New Domain Names - Part 4:
Redirects and Deindexing

In part 4 of this series of articles I look at redirecting and deindexing old domains.

Recap

In the previous article in this series, New Domain Names - Part 3: Googlebot and the Google Index, I modified the code of this site so it was more semantic and equally good for Web spiders and humans.

Since January Googlebot et al have been around and most of the content on this site is now indexed.

With less than 3 months to go until watfordjc.com expires, and less than 5 months until watfordjc.co.uk expires, I have reached the point where redirecting everything on the old domains is a priority.

Redirects

After resurrecting watfordjc.com and having a domain-wide redirect in place for many months, some pages have been indexed under https://watfordjc.com. As I have transferred content across to this site and added redirects the number of indexed links for https://watfordjc.com has gradually fallen, from a 12-month peak of 37 pages to the current 11 pages in Google's index.

With the final content transferred across, watfordjc.com was 301 redirected to watfordjc.co.uk, and almost every URL at watfordjc.co.uk returned either a 301 Moved Permanently redirect to the new URL at this site or a 410 Gone (content forever deleted) status error.

I then tried to use the Google Webmaster Tools site move feature, but because / at watfordjc.co.uk had a 307 redirect to /news.php the tool wouldn't let me get through all the steps.
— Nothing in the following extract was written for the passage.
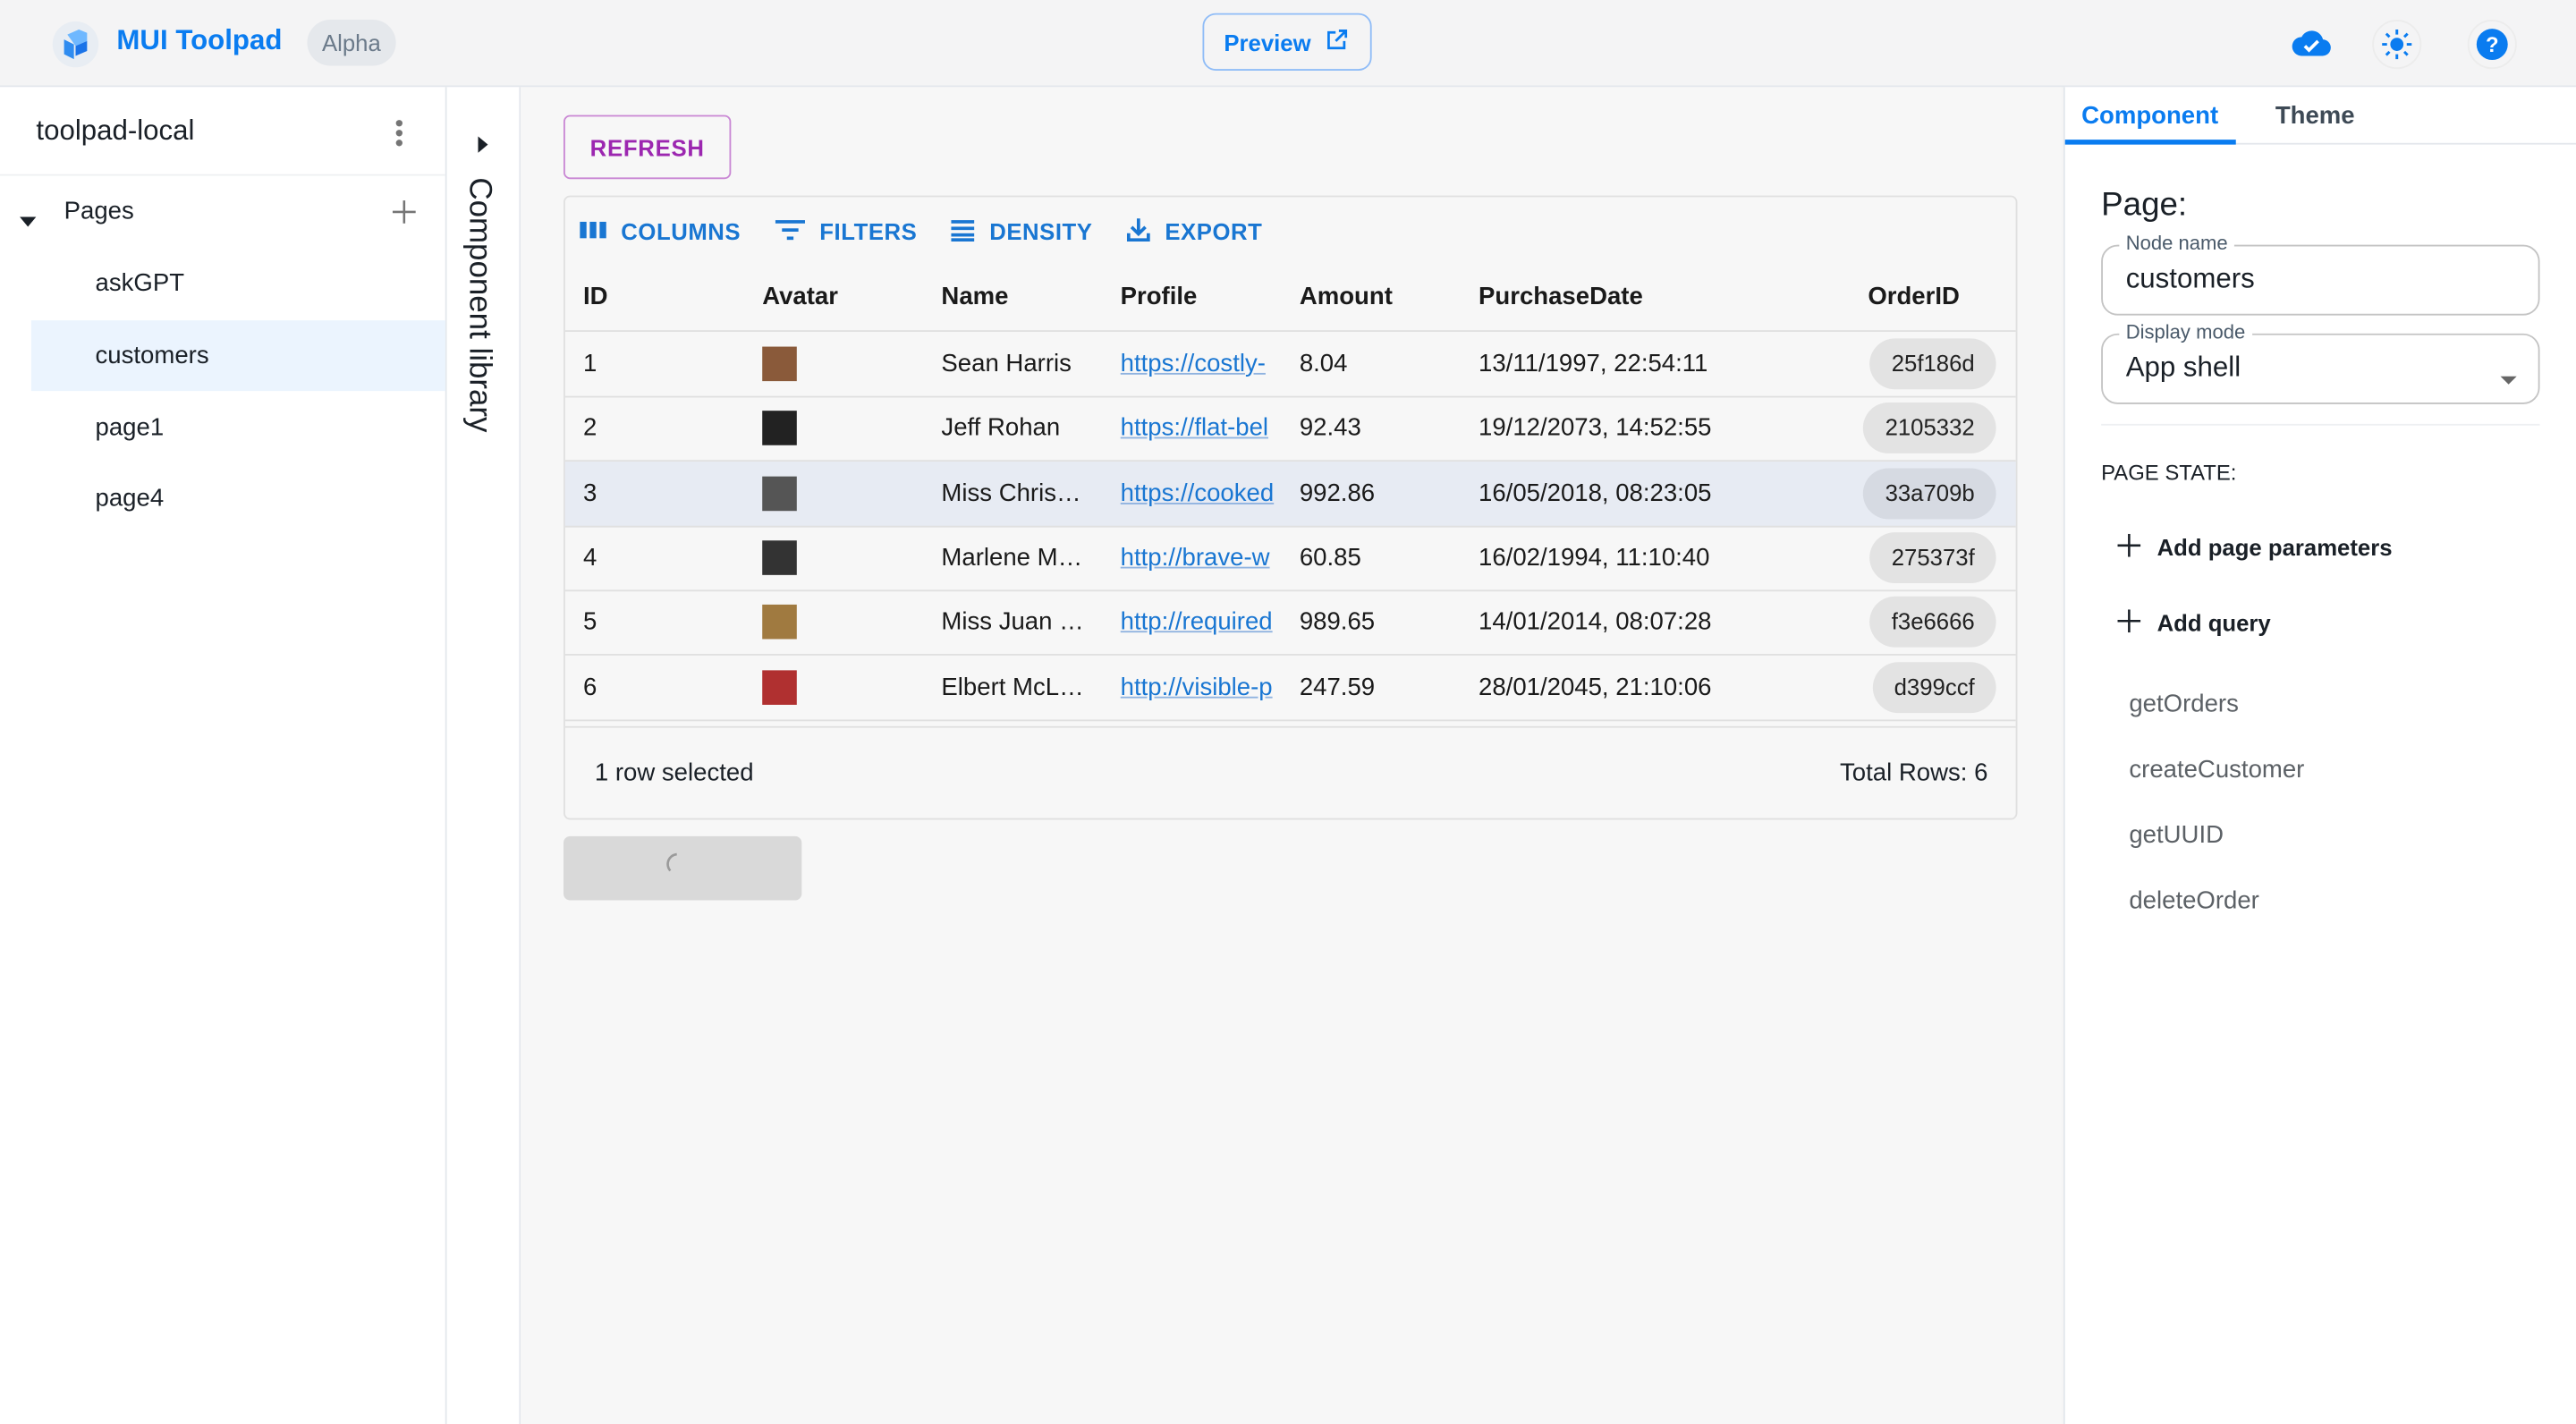 The image size is (2576, 1424). Describe the element at coordinates (238, 356) in the screenshot. I see `page-item-customers: customers` at that location.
Eventually I worked out how to replace the redirect with an internal rewrite in nginx so a GET of / returned the same content as a GET of /news.php:

	location = / {
		rewrite "^/$" /news.php;
	}

Webmaster Tools finally accepted the site move, so now it should only be a matter of time before watfordjc.com disappears from Google's index.

robots.txt

It is probably worth mentioning at this point that some URLs could have a problem due to robots.txt.

robots.txt basically tells spiders such as Googlebot "You can't visit this page, but you may include it in your index".

Meta robots (X-Robots-Tag for headers) noindex, on the other hand, tells spiders "you can visit, but you can't include it in your index".

The problem? If an URL is included in robots.txt the meta tag/header will never be seen by the spiders because they will not visit the page. That can result in search engines including links to pages on your site that you'd rather weren't there, because you told the spiders they can't crawl your page rather than telling them they can't index your page.

After realising this error I have removed the pages I have 410'd from robots.txt (where applicable) so that Googlebot et al can request the URL and then see the page no longer exists.

While not an issue on watfordjc.com, watfordjc.co.uk has a lot of hidden similar results in Google because Googlebot indexed (without crawling) the print version of every page on the site. /print.php is not only no longer in robots.txt, but it is also 410'd (this site doesn't have print versions, it has print-only styles).

I'm going to give Googlebot a month and if anything is still listed for watfordjc.com I'll turn on a site-wide "noindex, nosnippet, noarchive" X-Robots-Tag header. If that doesn't work then 2 weeks before domain expiry I'll use Webmaster Tools to "temporarily" delete all pages and, with the exception of robots.txt, 410 the entire domain.

Deindexing

In theory there are several ways to remove URLs from Google's index.

Use URL removal in Webmaster Tools and remove "/" (entire site).
Return a 410 status code header.
Return a 404 status code header (Googlebot might come back just to double-/triple-check).
Return a 301 redirect (the old URL should, in theory, eventually be replaced by the new URL).
Remove the A/AAAA record(s) for the (sub)domain/hostname.
Use change of address in Webmaster Tools.

I've implemented 301 redirects and 410 gone status codes on watfordjc.com and used the change of address tool in Webmaster Tools.

After a bit of fluctuation there are currently 6 links in Google for the domain, with 10 total indexed in Webmaster Tools for the https:// domain and 1 (the home page) for the http:// domain.

As for the .co.uk domain, there are 34 links in Google (including similar results), with 3 total indexed for the http:// domain and 64 indexed for the https:// domain.

It is now a matter of waiting to see if the changes have the intended effect.